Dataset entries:
►
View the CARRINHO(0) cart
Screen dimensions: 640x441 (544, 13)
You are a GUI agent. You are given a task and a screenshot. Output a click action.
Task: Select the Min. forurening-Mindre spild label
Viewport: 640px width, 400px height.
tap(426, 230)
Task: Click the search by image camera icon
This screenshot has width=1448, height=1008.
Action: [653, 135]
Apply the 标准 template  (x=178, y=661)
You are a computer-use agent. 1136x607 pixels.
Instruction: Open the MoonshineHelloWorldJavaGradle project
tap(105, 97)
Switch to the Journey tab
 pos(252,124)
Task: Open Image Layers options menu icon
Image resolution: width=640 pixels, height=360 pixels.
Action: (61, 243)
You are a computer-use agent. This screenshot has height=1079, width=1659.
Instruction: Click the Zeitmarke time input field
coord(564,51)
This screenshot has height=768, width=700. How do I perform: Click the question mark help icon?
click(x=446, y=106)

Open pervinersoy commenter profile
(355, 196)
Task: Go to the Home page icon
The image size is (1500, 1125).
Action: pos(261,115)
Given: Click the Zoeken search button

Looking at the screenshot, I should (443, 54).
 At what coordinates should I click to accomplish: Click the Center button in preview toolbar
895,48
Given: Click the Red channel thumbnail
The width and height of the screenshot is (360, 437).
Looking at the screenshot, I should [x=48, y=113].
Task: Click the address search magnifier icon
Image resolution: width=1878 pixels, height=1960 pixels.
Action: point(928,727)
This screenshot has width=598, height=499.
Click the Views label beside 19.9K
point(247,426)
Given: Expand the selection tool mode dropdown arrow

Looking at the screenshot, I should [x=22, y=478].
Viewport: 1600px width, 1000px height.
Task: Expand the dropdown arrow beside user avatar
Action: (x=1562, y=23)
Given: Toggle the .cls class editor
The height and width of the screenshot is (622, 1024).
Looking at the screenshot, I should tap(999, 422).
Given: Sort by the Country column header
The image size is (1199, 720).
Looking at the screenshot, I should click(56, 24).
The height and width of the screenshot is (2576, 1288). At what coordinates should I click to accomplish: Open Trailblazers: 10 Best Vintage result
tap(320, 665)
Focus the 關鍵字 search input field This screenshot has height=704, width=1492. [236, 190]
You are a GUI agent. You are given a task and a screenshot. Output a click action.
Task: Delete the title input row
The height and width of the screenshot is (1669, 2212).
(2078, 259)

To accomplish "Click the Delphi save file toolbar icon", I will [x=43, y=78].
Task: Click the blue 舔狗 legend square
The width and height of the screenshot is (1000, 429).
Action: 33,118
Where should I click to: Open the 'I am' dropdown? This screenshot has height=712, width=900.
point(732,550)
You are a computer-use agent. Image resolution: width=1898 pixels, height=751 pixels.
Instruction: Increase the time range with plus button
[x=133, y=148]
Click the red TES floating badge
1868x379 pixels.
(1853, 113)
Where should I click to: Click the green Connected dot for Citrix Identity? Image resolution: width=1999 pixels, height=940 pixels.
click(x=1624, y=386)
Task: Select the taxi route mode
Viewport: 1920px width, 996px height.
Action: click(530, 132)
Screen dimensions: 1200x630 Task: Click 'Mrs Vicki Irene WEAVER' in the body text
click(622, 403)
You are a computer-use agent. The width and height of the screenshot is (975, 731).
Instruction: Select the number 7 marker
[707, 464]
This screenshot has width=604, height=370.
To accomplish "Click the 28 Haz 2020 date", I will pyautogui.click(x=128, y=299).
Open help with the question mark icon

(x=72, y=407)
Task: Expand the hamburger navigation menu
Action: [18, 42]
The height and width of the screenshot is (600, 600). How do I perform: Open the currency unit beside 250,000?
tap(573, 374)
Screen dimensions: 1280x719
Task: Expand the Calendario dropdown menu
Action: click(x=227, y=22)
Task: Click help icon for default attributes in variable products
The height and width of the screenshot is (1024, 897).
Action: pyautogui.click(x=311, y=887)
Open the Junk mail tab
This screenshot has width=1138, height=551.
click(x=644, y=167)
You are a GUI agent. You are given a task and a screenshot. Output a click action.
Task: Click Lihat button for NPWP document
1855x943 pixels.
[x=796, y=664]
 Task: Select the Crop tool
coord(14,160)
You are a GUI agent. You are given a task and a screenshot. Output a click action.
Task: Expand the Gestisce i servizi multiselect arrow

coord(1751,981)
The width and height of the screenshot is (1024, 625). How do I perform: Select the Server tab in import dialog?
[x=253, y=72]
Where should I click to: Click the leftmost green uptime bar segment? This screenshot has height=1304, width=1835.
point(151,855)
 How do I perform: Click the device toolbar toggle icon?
◄
GOAL OF THE EXERCISE: When you copy the data, keep every line word for word.

SOLUTION BELOW:
View the CARRINHO(0) cart
Screen dimensions: 640x441 (544, 13)
You are a GUI agent. You are given a task and a screenshot. Output a click action.
Task: Select the Min. forurening-Mindre spild label
Viewport: 640px width, 400px height.
tap(426, 230)
Task: Click the search by image camera icon
This screenshot has width=1448, height=1008.
Action: [653, 135]
Apply the 标准 template  (x=178, y=661)
You are a computer-use agent. 1136x607 pixels.
Instruction: Open the MoonshineHelloWorldJavaGradle project
tap(105, 97)
Switch to the Journey tab
 pos(252,124)
Task: Open Image Layers options menu icon
Image resolution: width=640 pixels, height=360 pixels.
Action: (61, 243)
You are a computer-use agent. This screenshot has height=1079, width=1659.
Instruction: Click the Zeitmarke time input field
coord(564,51)
This screenshot has height=768, width=700. How do I perform: Click the question mark help icon?
click(x=446, y=106)

Open pervinersoy commenter profile
(355, 196)
Task: Go to the Home page icon
The image size is (1500, 1125).
Action: pos(261,115)
Given: Click the Zoeken search button

Looking at the screenshot, I should (443, 54).
 At what coordinates should I click to accomplish: Click the Center button in preview toolbar
895,48
Given: Click the Red channel thumbnail
The width and height of the screenshot is (360, 437).
Looking at the screenshot, I should [x=48, y=113].
Task: Click the address search magnifier icon
Image resolution: width=1878 pixels, height=1960 pixels.
Action: point(928,727)
This screenshot has width=598, height=499.
Click the Views label beside 19.9K
point(247,426)
Given: Expand the selection tool mode dropdown arrow

Looking at the screenshot, I should [x=22, y=478].
Viewport: 1600px width, 1000px height.
Task: Expand the dropdown arrow beside user avatar
Action: (x=1562, y=23)
Given: Toggle the .cls class editor
The height and width of the screenshot is (622, 1024).
Looking at the screenshot, I should tap(999, 422).
Given: Sort by the Country column header
The image size is (1199, 720).
Looking at the screenshot, I should click(56, 24).
The height and width of the screenshot is (2576, 1288). At what coordinates should I click to accomplish: Open Trailblazers: 10 Best Vintage result
tap(320, 665)
Focus the 關鍵字 search input field This screenshot has height=704, width=1492. [236, 190]
You are a GUI agent. You are given a task and a screenshot. Output a click action.
Task: Delete the title input row
The height and width of the screenshot is (1669, 2212).
(2078, 259)

To accomplish "Click the Delphi save file toolbar icon", I will [x=43, y=78].
Task: Click the blue 舔狗 legend square
The width and height of the screenshot is (1000, 429).
Action: 33,118
Where should I click to: Open the 'I am' dropdown? This screenshot has height=712, width=900.
point(732,550)
You are a computer-use agent. Image resolution: width=1898 pixels, height=751 pixels.
Instruction: Increase the time range with plus button
[x=133, y=148]
Click the red TES floating badge
1868x379 pixels.
(1853, 113)
Where should I click to: Click the green Connected dot for Citrix Identity? Image resolution: width=1999 pixels, height=940 pixels.
click(x=1624, y=386)
Task: Select the taxi route mode
Viewport: 1920px width, 996px height.
Action: click(530, 132)
Screen dimensions: 1200x630 Task: Click 'Mrs Vicki Irene WEAVER' in the body text
click(622, 403)
You are a computer-use agent. The width and height of the screenshot is (975, 731).
Instruction: Select the number 7 marker
[707, 464]
This screenshot has width=604, height=370.
To accomplish "Click the 28 Haz 2020 date", I will pyautogui.click(x=128, y=299).
Open help with the question mark icon

(x=72, y=407)
Task: Expand the hamburger navigation menu
Action: [18, 42]
The height and width of the screenshot is (600, 600). How do I perform: Open the currency unit beside 250,000?
tap(573, 374)
Screen dimensions: 1280x719
Task: Expand the Calendario dropdown menu
Action: click(x=227, y=22)
Task: Click help icon for default attributes in variable products
The height and width of the screenshot is (1024, 897).
Action: pyautogui.click(x=311, y=887)
Open the Junk mail tab
This screenshot has width=1138, height=551.
click(x=644, y=167)
You are a GUI agent. You are given a task and a screenshot. Output a click action.
Task: Click Lihat button for NPWP document
1855x943 pixels.
[x=796, y=664]
 Task: Select the Crop tool
coord(14,160)
You are a GUI agent. You are given a task and a screenshot. Output a click action.
Task: Expand the Gestisce i servizi multiselect arrow

coord(1751,981)
The width and height of the screenshot is (1024, 625). How do I perform: Select the Server tab in import dialog?
[x=253, y=72]
Where should I click to: Click the leftmost green uptime bar segment? This screenshot has height=1304, width=1835.
point(151,855)
 How do I perform: Click the device toolbar toggle icon?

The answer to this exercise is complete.